[EXERCISE REQUIREMENTS]
Taking the line with "This screenshot has width=560, height=410." as the start, reproduce every line until the records end, exactly and with nothing added.

[Collected data]
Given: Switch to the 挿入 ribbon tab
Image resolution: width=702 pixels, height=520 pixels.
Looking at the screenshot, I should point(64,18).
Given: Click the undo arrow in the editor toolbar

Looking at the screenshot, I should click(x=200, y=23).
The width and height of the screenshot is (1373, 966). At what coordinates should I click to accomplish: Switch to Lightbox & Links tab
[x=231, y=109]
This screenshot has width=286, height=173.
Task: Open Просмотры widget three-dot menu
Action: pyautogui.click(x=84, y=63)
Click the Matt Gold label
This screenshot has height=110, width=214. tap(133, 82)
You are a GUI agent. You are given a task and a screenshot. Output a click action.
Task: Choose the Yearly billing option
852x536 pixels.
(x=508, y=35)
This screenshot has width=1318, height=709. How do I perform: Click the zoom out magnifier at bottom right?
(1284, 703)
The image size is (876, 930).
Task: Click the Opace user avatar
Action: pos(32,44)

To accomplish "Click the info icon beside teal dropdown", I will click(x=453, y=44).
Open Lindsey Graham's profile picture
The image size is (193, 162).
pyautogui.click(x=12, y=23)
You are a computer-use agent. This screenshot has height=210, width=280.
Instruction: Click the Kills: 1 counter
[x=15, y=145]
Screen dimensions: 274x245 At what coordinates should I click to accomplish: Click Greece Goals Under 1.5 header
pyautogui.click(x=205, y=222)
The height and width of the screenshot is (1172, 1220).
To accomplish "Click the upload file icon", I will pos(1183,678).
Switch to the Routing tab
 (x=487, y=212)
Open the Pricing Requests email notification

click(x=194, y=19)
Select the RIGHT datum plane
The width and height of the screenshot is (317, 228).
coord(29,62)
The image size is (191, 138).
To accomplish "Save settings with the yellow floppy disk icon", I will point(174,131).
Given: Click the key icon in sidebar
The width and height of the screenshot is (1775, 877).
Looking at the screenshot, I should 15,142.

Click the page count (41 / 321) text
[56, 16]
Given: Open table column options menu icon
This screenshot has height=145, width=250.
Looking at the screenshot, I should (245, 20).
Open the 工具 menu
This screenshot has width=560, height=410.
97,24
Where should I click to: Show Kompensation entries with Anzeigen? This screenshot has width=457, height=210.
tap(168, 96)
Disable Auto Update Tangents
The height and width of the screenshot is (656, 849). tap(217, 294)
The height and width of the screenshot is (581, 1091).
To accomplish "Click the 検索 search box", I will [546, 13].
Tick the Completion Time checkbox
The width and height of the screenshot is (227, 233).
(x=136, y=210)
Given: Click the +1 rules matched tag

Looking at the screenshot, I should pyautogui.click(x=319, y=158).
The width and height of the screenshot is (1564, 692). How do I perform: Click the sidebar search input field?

[ANSWER BOX]
This screenshot has width=560, height=410.
97,24
Where should I click to: Show Kompensation entries with Anzeigen? This screenshot has width=457, height=210.
tap(168, 96)
Disable Auto Update Tangents
The height and width of the screenshot is (656, 849). tap(217, 294)
The height and width of the screenshot is (581, 1091).
To accomplish "Click the 検索 search box", I will [546, 13].
Tick the Completion Time checkbox
The width and height of the screenshot is (227, 233).
(x=136, y=210)
Given: Click the +1 rules matched tag

Looking at the screenshot, I should pyautogui.click(x=319, y=158).
The width and height of the screenshot is (1564, 692). How do I perform: Click the sidebar search input field?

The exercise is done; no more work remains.